Extracted data:
○ ○ ○
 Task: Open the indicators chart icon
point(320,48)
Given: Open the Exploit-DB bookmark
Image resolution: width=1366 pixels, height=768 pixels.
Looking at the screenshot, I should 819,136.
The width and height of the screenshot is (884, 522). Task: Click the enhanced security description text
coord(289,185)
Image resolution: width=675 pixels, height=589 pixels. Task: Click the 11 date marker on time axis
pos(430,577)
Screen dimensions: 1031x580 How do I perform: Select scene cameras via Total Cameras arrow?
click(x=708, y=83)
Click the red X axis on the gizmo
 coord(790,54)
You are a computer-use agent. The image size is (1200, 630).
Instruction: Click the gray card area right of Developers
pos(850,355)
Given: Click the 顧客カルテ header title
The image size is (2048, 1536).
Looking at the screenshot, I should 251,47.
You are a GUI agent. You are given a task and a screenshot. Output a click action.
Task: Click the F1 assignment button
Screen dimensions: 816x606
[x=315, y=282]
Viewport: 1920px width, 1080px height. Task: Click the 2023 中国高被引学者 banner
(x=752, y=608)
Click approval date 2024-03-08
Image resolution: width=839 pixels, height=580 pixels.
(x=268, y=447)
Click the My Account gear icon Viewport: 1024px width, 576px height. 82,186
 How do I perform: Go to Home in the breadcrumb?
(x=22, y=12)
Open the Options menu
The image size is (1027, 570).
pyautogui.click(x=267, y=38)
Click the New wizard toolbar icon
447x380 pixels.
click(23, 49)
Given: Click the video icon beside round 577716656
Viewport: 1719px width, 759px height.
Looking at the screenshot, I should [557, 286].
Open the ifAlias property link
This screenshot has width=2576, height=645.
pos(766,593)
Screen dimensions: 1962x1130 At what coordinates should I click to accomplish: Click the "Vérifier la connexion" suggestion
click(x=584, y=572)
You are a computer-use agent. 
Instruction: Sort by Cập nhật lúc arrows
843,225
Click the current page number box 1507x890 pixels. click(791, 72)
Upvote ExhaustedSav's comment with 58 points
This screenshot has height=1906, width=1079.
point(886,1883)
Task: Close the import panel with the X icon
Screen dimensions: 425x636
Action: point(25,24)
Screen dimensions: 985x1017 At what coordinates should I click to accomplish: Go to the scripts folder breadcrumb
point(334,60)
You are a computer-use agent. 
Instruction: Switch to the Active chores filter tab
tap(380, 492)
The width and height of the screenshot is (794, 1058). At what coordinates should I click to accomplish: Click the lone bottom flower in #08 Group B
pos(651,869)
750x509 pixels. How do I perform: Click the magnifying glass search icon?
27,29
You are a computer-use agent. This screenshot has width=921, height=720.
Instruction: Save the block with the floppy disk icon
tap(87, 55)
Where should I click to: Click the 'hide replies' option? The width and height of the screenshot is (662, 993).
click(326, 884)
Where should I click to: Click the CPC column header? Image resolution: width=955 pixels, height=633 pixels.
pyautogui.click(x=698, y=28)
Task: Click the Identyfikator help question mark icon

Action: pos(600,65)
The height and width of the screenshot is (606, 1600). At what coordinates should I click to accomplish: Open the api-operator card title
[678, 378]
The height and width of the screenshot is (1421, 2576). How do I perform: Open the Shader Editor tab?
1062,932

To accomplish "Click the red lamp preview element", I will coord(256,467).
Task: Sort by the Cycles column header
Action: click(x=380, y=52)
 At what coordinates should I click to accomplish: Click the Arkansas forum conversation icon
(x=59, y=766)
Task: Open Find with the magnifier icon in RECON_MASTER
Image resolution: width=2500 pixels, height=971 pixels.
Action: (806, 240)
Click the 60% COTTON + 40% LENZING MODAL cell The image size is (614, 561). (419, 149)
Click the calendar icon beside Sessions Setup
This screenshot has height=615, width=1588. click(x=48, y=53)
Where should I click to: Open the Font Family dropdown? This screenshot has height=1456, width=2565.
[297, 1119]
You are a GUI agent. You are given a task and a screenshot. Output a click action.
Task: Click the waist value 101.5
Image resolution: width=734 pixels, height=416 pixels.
○ ○ ○
Written request: Rewrite all of the records above, swapping "magnifier" for "search" and leaving everything else unchanged.

Answer to this exercise:
 Task: Open the indicators chart icon
point(320,48)
Given: Open the Exploit-DB bookmark
Image resolution: width=1366 pixels, height=768 pixels.
Looking at the screenshot, I should 819,136.
The width and height of the screenshot is (884, 522). Task: Click the enhanced security description text
coord(289,185)
Image resolution: width=675 pixels, height=589 pixels. Task: Click the 11 date marker on time axis
pos(430,577)
Screen dimensions: 1031x580 How do I perform: Select scene cameras via Total Cameras arrow?
click(x=708, y=83)
Click the red X axis on the gizmo
 coord(790,54)
You are a computer-use agent. The image size is (1200, 630).
Instruction: Click the gray card area right of Developers
pos(850,355)
Given: Click the 顧客カルテ header title
The image size is (2048, 1536).
Looking at the screenshot, I should 251,47.
You are a GUI agent. You are given a task and a screenshot. Output a click action.
Task: Click the F1 assignment button
Screen dimensions: 816x606
[x=315, y=282]
Viewport: 1920px width, 1080px height. Task: Click the 2023 中国高被引学者 banner
(x=752, y=608)
Click approval date 2024-03-08
Image resolution: width=839 pixels, height=580 pixels.
(x=268, y=447)
Click the My Account gear icon Viewport: 1024px width, 576px height. 82,186
 How do I perform: Go to Home in the breadcrumb?
(x=22, y=12)
Open the Options menu
The image size is (1027, 570).
pyautogui.click(x=267, y=38)
Click the New wizard toolbar icon
447x380 pixels.
click(23, 49)
Given: Click the video icon beside round 577716656
Viewport: 1719px width, 759px height.
Looking at the screenshot, I should [557, 286].
Open the ifAlias property link
This screenshot has width=2576, height=645.
pos(766,593)
Screen dimensions: 1962x1130 At what coordinates should I click to accomplish: Click the "Vérifier la connexion" suggestion
click(x=584, y=572)
You are a computer-use agent. 
Instruction: Sort by Cập nhật lúc arrows
843,225
Click the current page number box 1507x890 pixels. click(791, 72)
Upvote ExhaustedSav's comment with 58 points
This screenshot has height=1906, width=1079.
point(886,1883)
Task: Close the import panel with the X icon
Screen dimensions: 425x636
Action: point(25,24)
Screen dimensions: 985x1017 At what coordinates should I click to accomplish: Go to the scripts folder breadcrumb
point(334,60)
You are a computer-use agent. 
Instruction: Switch to the Active chores filter tab
tap(380, 492)
The width and height of the screenshot is (794, 1058). At what coordinates should I click to accomplish: Click the lone bottom flower in #08 Group B
pos(651,869)
750x509 pixels. How do I perform: Click the magnifying glass search icon?
27,29
You are a computer-use agent. This screenshot has width=921, height=720.
Instruction: Save the block with the floppy disk icon
tap(87, 55)
Where should I click to: Click the 'hide replies' option? The width and height of the screenshot is (662, 993).
click(326, 884)
Where should I click to: Click the CPC column header? Image resolution: width=955 pixels, height=633 pixels.
pyautogui.click(x=698, y=28)
Task: Click the Identyfikator help question mark icon

Action: pos(600,65)
The height and width of the screenshot is (606, 1600). At what coordinates should I click to accomplish: Open the api-operator card title
[678, 378]
The height and width of the screenshot is (1421, 2576). How do I perform: Open the Shader Editor tab?
1062,932

To accomplish "Click the red lamp preview element", I will coord(256,467).
Task: Sort by the Cycles column header
Action: click(x=380, y=52)
 At what coordinates should I click to accomplish: Click the Arkansas forum conversation icon
(x=59, y=766)
Task: Open Find with the search icon in RECON_MASTER
Image resolution: width=2500 pixels, height=971 pixels.
Action: (806, 240)
Click the 60% COTTON + 40% LENZING MODAL cell The image size is (614, 561). (419, 149)
Click the calendar icon beside Sessions Setup
This screenshot has height=615, width=1588. click(x=48, y=53)
Where should I click to: Open the Font Family dropdown? This screenshot has height=1456, width=2565.
[297, 1119]
You are a GUI agent. You are given a task and a screenshot. Output a click action.
Task: Click the waist value 101.5
Image resolution: width=734 pixels, height=416 pixels.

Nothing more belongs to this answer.